Nada más llegar al Consolat por segunda vez, los dirigentes del Colegio de Economistas se hicieron perdonar pecadillos progresistas, por el expeditivo procedimiento de honrar a Matas con un galardón. Ha llegado el momento de que se enorgullezcan de su proclamación, porque el rédito que extraía a sus limitados sueldos políticos lo convierte en el autor de un milagro económico que empequeñece los logros de Adenauer. Ni Keynes ni Friedman, las haciendas públicas deben gobernarse con los criterios del ex president para disparar los beneficios de su exigua riqueza.

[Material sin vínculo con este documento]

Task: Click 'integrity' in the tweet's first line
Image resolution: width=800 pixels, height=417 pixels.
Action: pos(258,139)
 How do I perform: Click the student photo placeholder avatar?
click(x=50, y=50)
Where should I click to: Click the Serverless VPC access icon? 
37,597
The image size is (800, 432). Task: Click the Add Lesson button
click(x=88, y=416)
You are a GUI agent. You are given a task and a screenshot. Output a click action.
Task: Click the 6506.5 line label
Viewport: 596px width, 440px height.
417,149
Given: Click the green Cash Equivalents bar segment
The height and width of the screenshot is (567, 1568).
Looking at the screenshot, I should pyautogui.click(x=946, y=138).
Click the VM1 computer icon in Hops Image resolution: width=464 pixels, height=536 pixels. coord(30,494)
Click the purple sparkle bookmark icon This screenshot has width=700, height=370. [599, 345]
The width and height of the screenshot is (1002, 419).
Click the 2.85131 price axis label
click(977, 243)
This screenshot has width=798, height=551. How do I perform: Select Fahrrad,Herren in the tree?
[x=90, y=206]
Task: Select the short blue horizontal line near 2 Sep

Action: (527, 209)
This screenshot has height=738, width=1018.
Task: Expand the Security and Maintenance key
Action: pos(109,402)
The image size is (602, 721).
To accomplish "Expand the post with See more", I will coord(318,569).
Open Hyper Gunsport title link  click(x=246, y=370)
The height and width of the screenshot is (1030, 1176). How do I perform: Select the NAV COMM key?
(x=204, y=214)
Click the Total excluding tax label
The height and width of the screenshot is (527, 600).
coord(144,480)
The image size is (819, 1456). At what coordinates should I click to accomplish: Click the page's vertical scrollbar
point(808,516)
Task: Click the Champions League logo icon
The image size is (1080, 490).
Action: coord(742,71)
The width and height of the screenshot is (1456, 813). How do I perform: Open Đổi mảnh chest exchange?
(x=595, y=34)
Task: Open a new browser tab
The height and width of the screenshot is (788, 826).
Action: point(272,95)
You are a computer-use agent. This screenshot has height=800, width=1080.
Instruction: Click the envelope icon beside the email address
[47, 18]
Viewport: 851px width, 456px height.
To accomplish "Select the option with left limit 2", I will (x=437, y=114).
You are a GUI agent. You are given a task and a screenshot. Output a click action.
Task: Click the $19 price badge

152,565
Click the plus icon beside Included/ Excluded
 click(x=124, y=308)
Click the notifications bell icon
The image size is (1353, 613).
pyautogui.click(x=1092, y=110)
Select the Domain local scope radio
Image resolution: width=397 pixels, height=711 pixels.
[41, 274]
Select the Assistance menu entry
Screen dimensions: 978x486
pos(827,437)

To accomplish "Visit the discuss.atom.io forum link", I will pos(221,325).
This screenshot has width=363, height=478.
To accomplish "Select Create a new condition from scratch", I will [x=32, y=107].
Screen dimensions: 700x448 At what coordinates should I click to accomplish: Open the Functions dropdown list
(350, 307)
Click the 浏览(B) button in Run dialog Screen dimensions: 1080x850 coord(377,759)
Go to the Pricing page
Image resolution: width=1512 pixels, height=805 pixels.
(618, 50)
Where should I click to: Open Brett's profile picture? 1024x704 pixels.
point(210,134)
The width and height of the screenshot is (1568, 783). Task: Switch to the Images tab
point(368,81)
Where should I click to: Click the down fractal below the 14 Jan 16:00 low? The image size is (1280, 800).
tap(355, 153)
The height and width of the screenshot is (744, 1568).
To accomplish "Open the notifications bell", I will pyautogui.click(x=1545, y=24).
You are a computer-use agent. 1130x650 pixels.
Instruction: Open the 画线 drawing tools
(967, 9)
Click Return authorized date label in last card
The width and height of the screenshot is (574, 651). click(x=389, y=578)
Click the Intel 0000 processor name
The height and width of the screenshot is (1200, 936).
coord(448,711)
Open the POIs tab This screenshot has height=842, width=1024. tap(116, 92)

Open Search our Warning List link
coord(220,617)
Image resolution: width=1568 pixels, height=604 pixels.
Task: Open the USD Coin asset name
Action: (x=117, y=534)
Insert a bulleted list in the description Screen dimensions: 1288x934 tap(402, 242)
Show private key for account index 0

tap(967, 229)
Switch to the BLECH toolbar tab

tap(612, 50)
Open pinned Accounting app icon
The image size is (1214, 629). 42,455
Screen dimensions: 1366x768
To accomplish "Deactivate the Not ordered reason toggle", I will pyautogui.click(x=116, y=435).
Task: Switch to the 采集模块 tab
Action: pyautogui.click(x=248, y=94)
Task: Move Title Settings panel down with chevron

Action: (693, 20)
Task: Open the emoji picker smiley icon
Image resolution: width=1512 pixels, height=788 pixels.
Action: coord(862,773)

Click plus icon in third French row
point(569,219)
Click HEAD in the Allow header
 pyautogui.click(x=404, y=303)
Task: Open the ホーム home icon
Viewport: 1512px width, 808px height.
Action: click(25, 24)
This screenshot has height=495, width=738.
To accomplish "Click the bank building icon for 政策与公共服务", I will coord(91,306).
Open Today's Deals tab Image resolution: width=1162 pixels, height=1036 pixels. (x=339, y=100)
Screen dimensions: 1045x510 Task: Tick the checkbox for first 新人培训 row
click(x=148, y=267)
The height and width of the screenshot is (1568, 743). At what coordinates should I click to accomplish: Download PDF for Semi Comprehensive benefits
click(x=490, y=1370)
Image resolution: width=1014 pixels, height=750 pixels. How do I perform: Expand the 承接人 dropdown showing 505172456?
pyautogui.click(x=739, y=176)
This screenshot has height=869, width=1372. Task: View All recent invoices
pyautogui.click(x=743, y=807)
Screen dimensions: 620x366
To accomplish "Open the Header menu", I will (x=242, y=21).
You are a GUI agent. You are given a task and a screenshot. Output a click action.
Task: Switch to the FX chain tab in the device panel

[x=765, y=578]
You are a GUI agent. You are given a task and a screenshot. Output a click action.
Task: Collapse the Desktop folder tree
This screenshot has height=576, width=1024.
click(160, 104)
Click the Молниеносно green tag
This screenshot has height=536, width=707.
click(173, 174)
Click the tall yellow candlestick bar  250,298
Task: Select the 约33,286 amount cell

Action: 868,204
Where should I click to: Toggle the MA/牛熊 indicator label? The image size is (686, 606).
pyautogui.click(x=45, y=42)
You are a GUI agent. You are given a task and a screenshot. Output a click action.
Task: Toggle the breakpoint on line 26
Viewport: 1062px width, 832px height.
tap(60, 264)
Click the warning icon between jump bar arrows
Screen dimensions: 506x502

La multiplicación de los panes y los peces tiene su versión de diseño en el prodigio de los Rolex y los Cartier, obrado por Matas y cuya difusión dinamizaría el exangüe comercio palmesano.
La adscripción de Matas a las doctrinas de Tip y Coll llega al extremo de que se gastaba sus ingresos anuales –según la declaración que aportó él mismo– en un decorador de su segunda residencia palmesana, porque oficialmente vive en Estados Unidos. Varios años más de salario se fueron en objetos suntuarios. Con esa dieta, los fiscales anticorrupción de Balears no sólo han explicado el enriquecimiento de Matas, sino también su adelgazamiento.